In these cases you’re most likely importing or creating sample data to test with, and once you’re done testing you’ll probably want to get rid of it. You could just delete the data bit by bit manually, but that takes forever. Or you could use the Advanced WordPress Reset plugin to put your site back to the way it was when you started in just a few seconds.

How to Reset Your WordPress Database

Advanced WordPress Reset Plugin

The easiest way we’ve found to quickly reset the WordPress database is with the free Advanced WordPress Reset plugin. This plugin cleans out the users, blog posts, store products, portfolio items or anything else you might have added to your WordPress installation along with all of the accompanying media files, comments, taxonomies, ratings, etc. It does not delete your installed themes and plugins – it will simply deactivate these (so no worries).

We highly recommend using this plugin in test environments where you constantly need to start over. We use it ourselves when doing testing for our Total WordPress theme as well as for many of the plugin reviews you see on our blog. While the plugin currently does not support multisite, it does a fantastic job on single installations and really speeds up the testing and re-testing process.

Now that you know what the Advanced WordPress Reset plugin does, here’s how you can install and use it to reset your site.

Step 1: Install The Advanced WordPress Reset Plugin

Install Advanced WordPress Reset Plugin

First, log into your WordPress installation and navigate to Plugins > Add New. Search for “database reset” and look for the Advanced WordPress Reset (it should be the first result). Click the button to Install and then Activate the plugin.

Step 2: Reset Your WordPress Database

Reset Your WordPress Database

Once active the plugin will add an Advanced WP Reset option under Tools. This is where you will be able to reset your site.

Important Note: Remember that this plugin resets your entire website, meaning all of your users (except for the admin), posts, pages, staff, portfolio and everything else will be deleted – aka gone forever. This is why we recommend it when you want a fresh start like in test environments. If you simply want to clean up your current WordPress installation we suggest using a plugin such as the Advanced Database Cleaner (from the same plugin developer).

Simply type in the word “reset” to confirm that you really do want to reset your website, then click the big blue Reset database button.

Step 3: Checkout Your Clean Installation

After Resetting Your WordPress Database

After confirming your reset you should see a note that it was successful (yay!). Now if you have a look around your website you’ll notice that it’s like a brand new installation.

WordPress Database Reset Result

If you click on Posts you’ll see that your website has gone back to the original WordPress “Hello World!” default post, complete with sample comment. And if you check under Pages default WordPress “Sample Page” should be back too.

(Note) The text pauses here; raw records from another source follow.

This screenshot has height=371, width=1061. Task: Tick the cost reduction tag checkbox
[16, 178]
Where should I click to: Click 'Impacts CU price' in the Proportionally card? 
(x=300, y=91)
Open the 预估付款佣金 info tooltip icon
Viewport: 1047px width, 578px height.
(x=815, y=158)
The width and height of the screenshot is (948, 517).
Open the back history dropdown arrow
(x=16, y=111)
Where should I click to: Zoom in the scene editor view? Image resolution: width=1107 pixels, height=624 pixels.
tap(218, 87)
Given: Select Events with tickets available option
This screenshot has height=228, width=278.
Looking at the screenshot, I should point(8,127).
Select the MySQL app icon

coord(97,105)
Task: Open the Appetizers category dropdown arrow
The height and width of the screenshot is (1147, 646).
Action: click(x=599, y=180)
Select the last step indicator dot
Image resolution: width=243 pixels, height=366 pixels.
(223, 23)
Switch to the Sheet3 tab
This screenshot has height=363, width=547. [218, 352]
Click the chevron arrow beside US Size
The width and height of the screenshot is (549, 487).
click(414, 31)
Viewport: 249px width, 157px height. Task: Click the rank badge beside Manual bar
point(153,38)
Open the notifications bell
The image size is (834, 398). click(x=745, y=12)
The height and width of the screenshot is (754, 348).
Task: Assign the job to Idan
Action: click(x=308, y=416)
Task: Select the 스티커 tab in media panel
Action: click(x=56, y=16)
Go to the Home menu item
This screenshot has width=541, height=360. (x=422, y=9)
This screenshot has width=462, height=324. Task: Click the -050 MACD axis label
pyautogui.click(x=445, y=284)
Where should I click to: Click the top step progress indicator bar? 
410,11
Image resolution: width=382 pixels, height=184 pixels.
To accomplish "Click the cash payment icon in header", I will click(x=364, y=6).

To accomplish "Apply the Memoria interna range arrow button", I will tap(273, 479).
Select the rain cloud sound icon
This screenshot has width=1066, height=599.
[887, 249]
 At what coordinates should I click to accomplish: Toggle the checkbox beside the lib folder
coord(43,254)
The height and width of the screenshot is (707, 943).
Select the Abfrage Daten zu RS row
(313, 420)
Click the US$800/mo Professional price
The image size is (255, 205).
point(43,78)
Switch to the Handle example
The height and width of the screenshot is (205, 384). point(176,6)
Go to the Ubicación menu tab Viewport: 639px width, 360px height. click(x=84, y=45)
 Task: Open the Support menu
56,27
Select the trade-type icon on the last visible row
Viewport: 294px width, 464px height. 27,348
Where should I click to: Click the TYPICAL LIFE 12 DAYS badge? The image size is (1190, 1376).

Deactivated Plugins After Reset

Your site will have also reverted to the current default WordPress theme. But don’t worry – all of your themes and plugins should still be installed. The Advanced WordPress Reset simply deactivates them (see the snapshot above – all of our plugins are still there).

Before & After

And just to give you a look, here are our test before and after pictures.

Before Advanced WordPress Reset

This was our test site before (complete with sample posts, taxonomies, events, menus and more).

After Advanced WordPress Reset

And this is the after result. You’ll see that the Mesa theme we were using is now deactivated and our site is instead using the default 2017 WordPress theme.

Wrapping Up

There you have it! A complete guide to resetting your WordPress installation with the Advanced WordPress Reset plugin. It really does speed up testing if your a web designer or developer. Just be sure you’re using it on a single WordPress installation and remember that it will delete all your content (as we mentioned before – this is best for test environments, for live sites where you want to keep your content the Advanced Database Cleaner plugin is a much better choice) .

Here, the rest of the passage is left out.